-- Required task --
Render the data as a Markdown table with the columns Num and Line, numbering each row and omitting blank lines, covering only the part that opens with the line containing "Given: Click the Notifications bell button" and runs through the end of the data. Keep the pictures out of the table.

-- Exercise data --
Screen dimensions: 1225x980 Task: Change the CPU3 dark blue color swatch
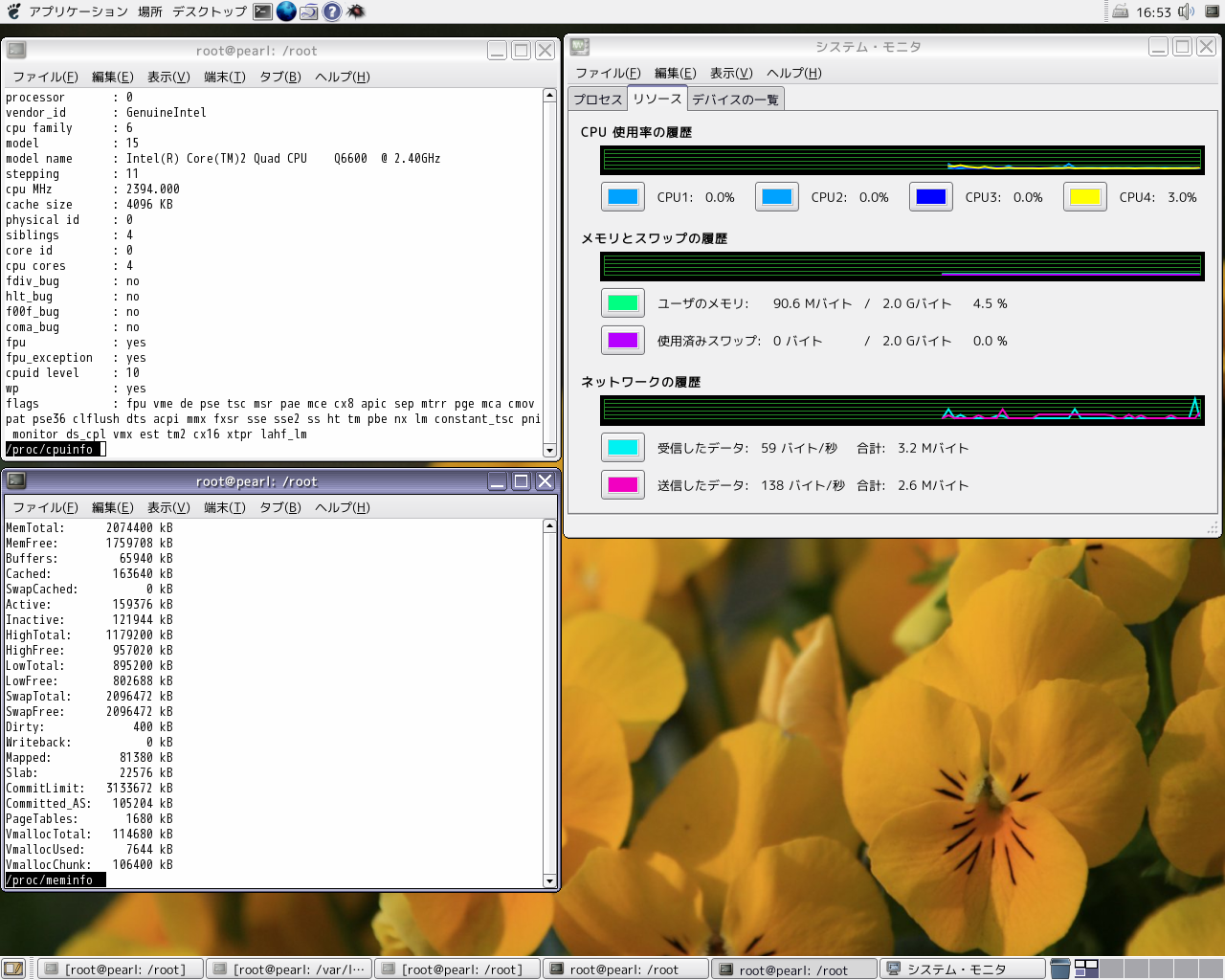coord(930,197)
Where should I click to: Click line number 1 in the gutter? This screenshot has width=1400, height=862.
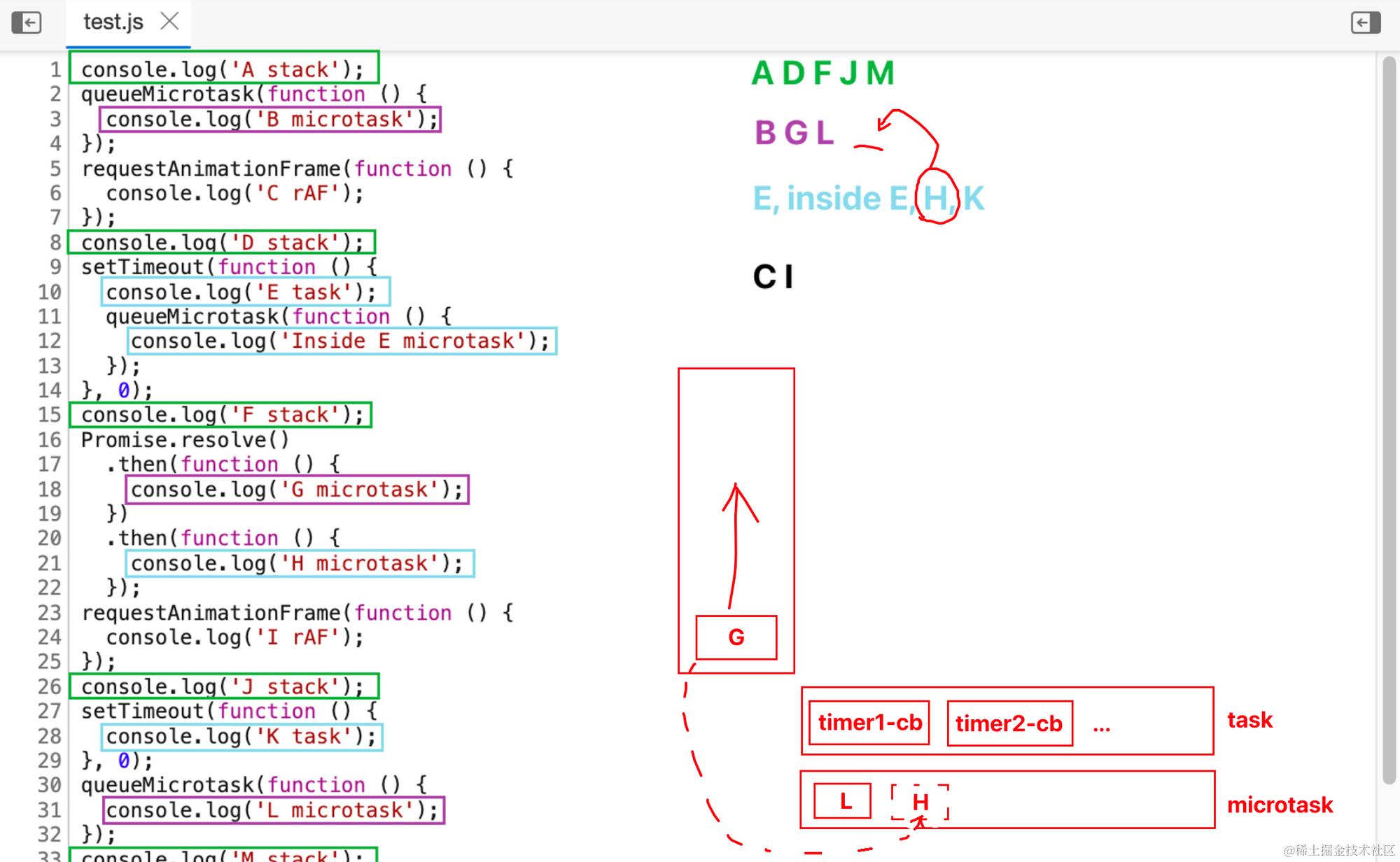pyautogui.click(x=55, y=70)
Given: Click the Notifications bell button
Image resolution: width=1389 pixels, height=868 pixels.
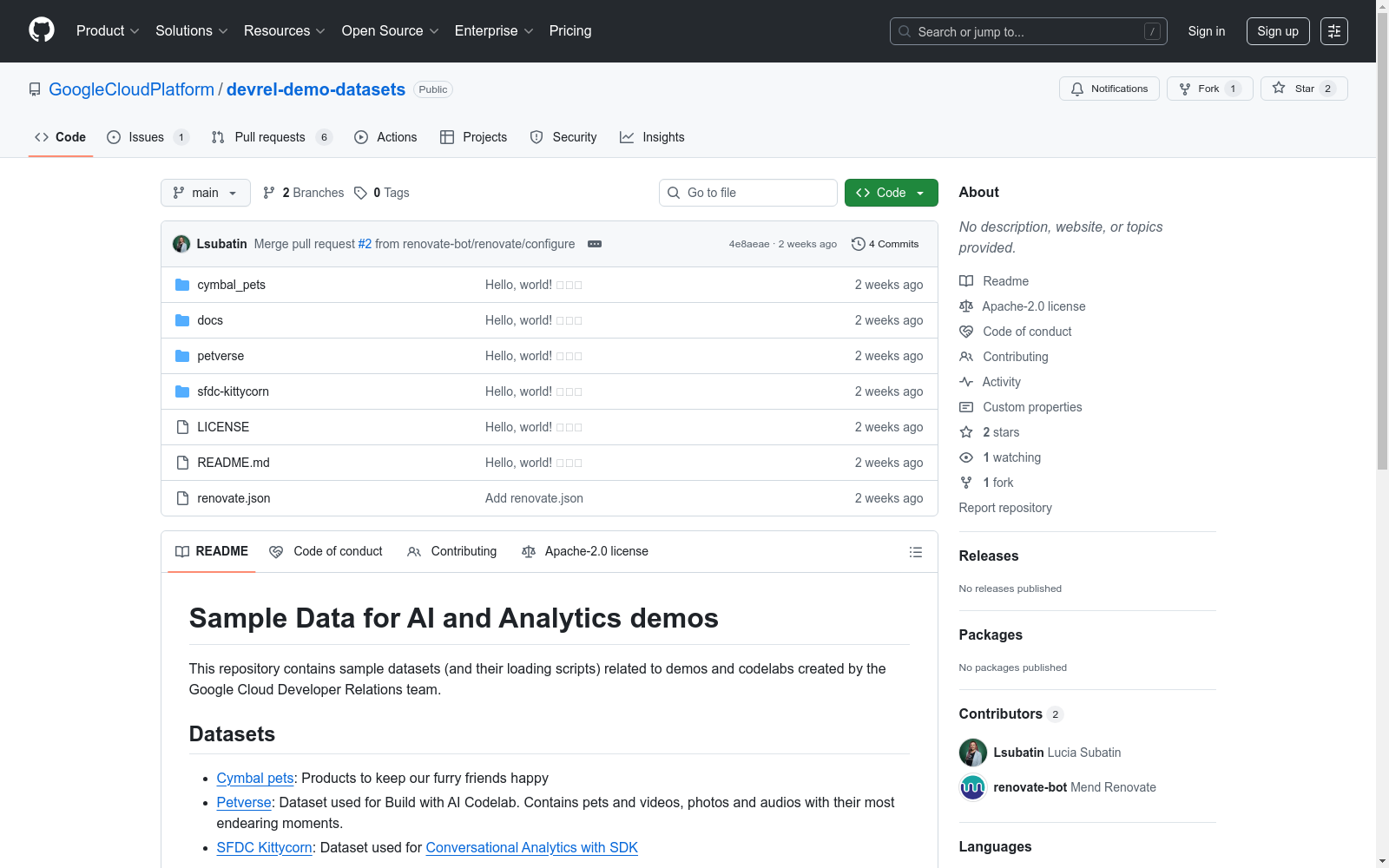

-- Written answer --
| Num | Line |
|---|---|
| 1 | Given: Click the Notifications bell button |
| 2 | Image resolution: width=1389 pixels, height=868 pixels. |